Extracted data entries
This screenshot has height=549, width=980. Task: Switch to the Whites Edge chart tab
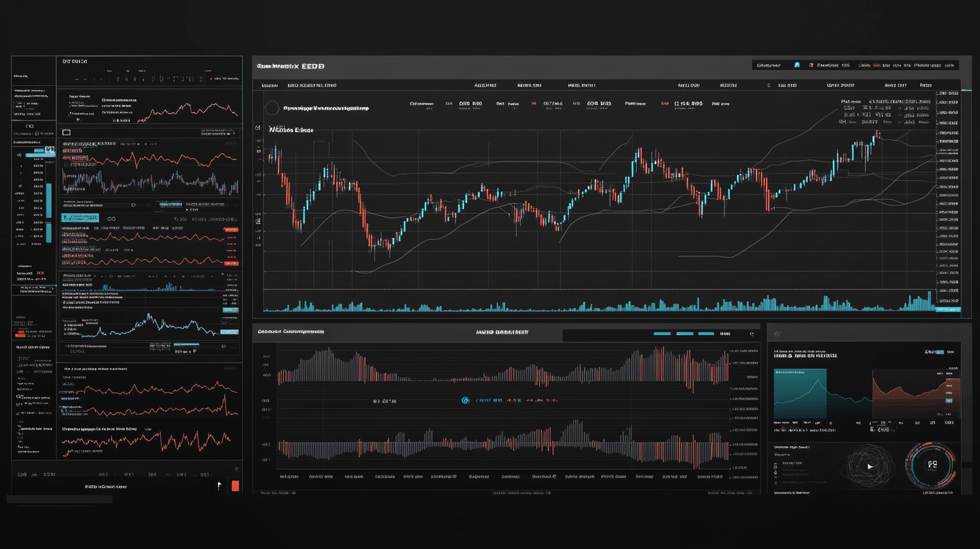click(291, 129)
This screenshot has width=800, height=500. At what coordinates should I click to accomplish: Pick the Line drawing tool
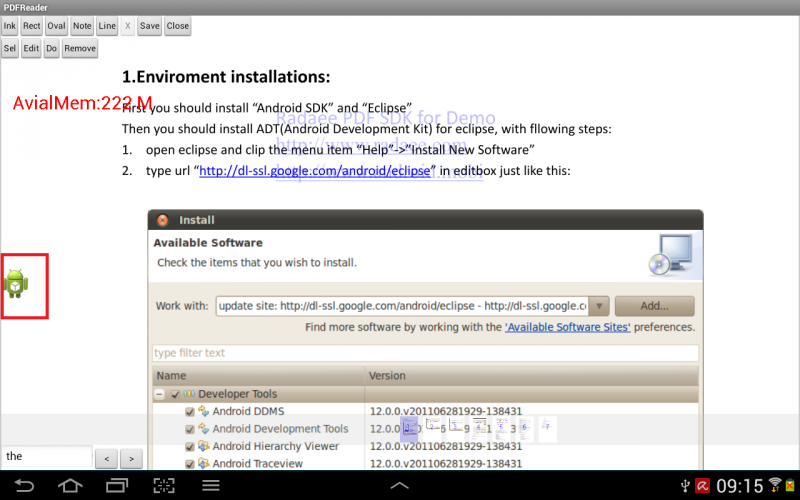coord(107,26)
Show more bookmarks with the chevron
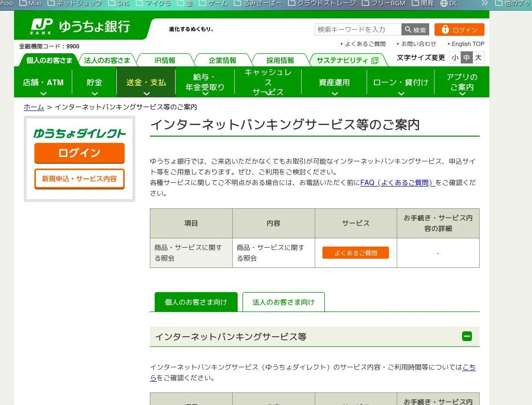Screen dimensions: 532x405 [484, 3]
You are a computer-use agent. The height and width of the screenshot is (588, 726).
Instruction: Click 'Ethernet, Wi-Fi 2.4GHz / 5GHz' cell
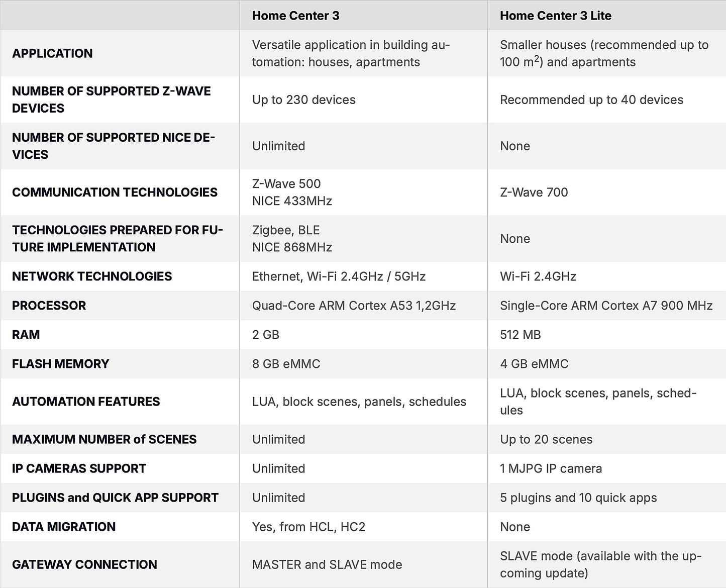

▶ **EXERCISE DIRECTIONS**
From the first line to the last, repeat the records above exactly, leaving out the pictures.

▶ **RESULT OF THIS EXERCISE**
This screenshot has height=549, width=980. Task: Switch to the Whites Edge chart tab
click(291, 129)
This screenshot has width=800, height=500. At what coordinates should I click to accomplish: Pick the Line drawing tool
coord(107,26)
Show more bookmarks with the chevron
Screen dimensions: 532x405 [484, 3]
You are a computer-use agent. The height and width of the screenshot is (588, 726).
Instruction: Click 'Ethernet, Wi-Fi 2.4GHz / 5GHz' cell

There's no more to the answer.